Consigne A — D'après l'extrait sur l'euro, quels groupes apprécient ou soutiennent la monnaie commune ? Énumérez-les tous.

Extrait —
^^^^^^^^
Les recettes du bon professeur Stiglitz
Les fédéralistes sont partisans de l’euro qui constitue une avancée majeure vers l’intégration économique et politique qu’ils appellent de leurs vœux. Ils ne sont d’ailleurs pas les seuls à se montrer attachés à cette monnaie dont l’attractivité se mesure aisément par l’augmentation du nombre de pays qui sont entrés dans l’union monétaire. Les particuliers comme les entreprises apprécient à leur juste valeur les facilités apportées par la monnaie commune dans leurs relations avec les autres pays de l’eurozone.
Impossible, cependant, de ne pas percevoir le désenchantement qui se manifeste par ailleurs. En dehors des quelques pays qui tirent plus ou moins leur épingle du jeu, l’Europe ne tient plus ses promesses aux yeux de bien des citoyens et l’euro est désormais pris bien souvent comme le bouc émissaire.
^^^^^^^^
Données fournies —
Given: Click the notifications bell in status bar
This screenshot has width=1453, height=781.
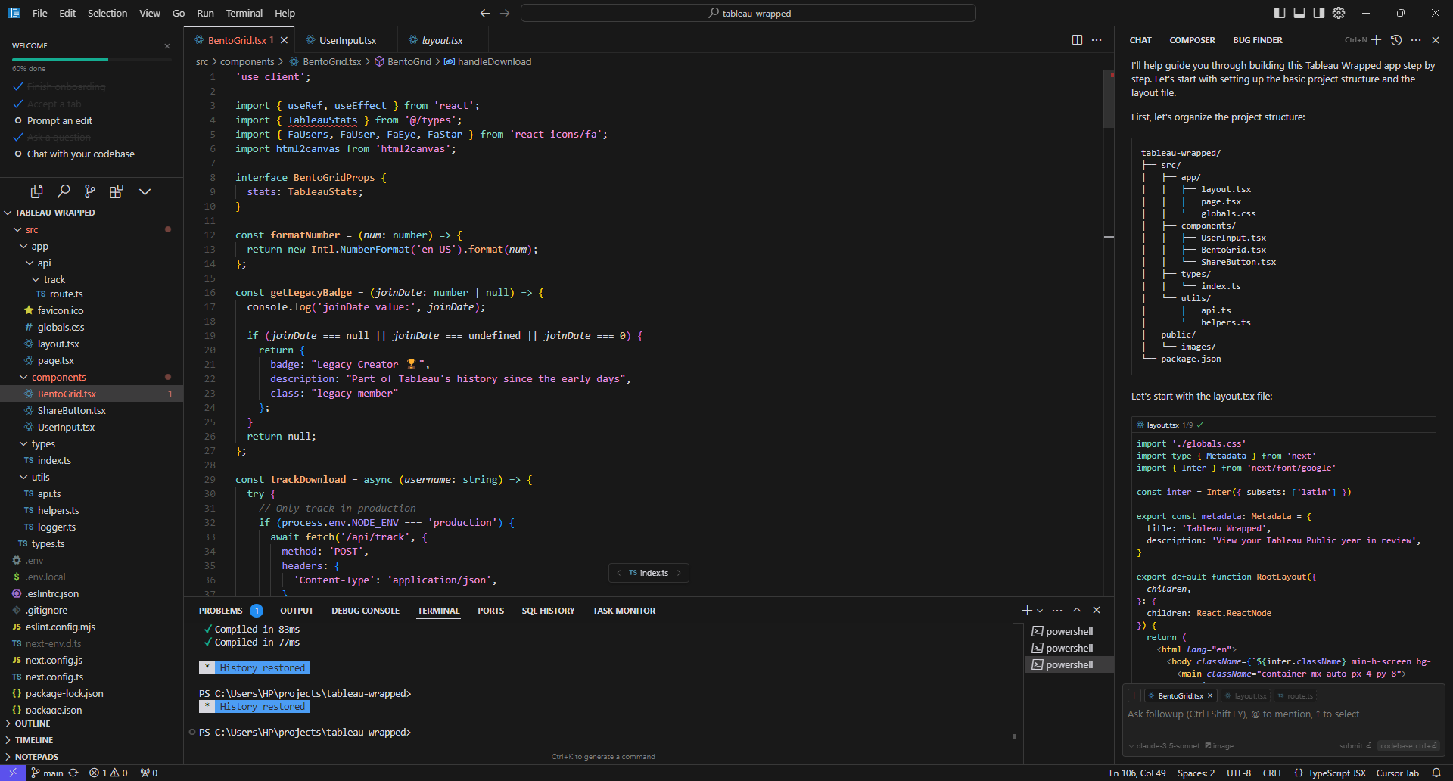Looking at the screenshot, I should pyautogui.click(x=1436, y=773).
^^^^^^^^
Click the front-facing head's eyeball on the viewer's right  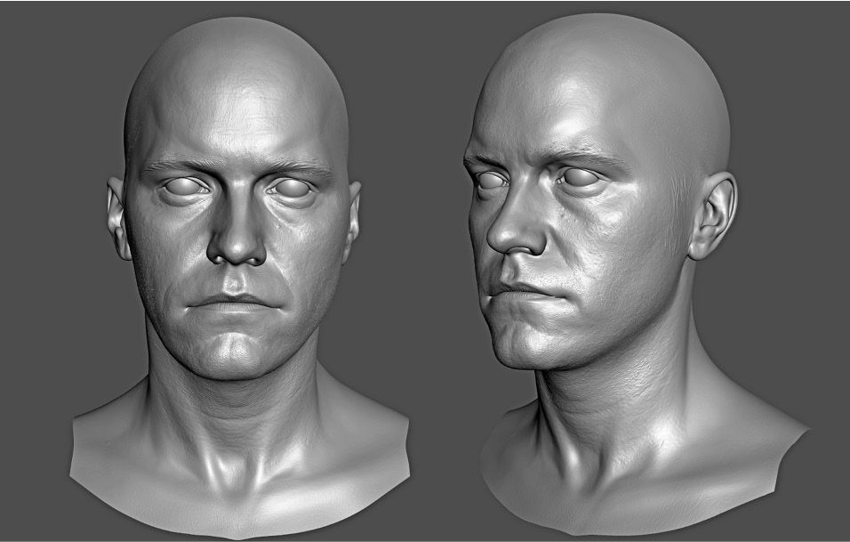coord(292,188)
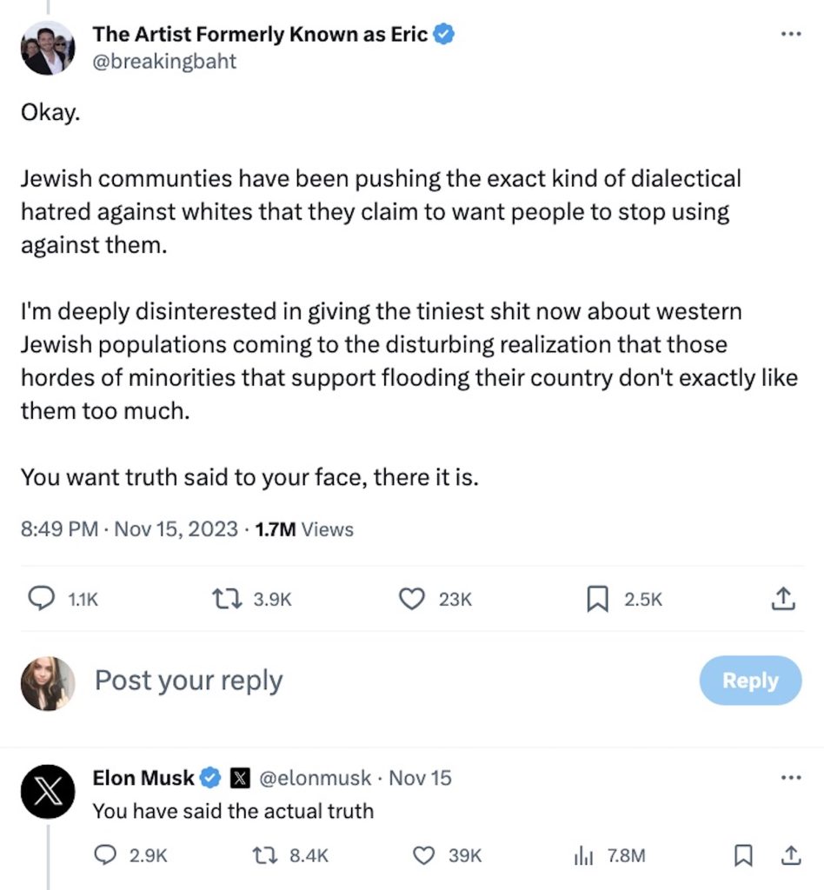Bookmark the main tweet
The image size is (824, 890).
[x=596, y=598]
^^^^^^^^
Consigne B — Présentez sous forme de tableau Markdown les lignes de la liste, de celle qui contient "Given: Click the" jusqu'à celle qui contient "Looking at the", toutes deux comprises, avec les colonnes Numéro et Ligne. Sautez les lignes vides et laissez les images de côté.

Corrigé A —
- Les fédéralistes
- Les particuliers
- Les entreprises

Corrigé B —
| Numéro | Ligne |
|---|---|
| 1 | Given: Click the notifications bell in status bar |
| 2 | This screenshot has width=1453, height=781. |
| 3 | Looking at the screenshot, I should pyautogui.click(x=1436, y=773). |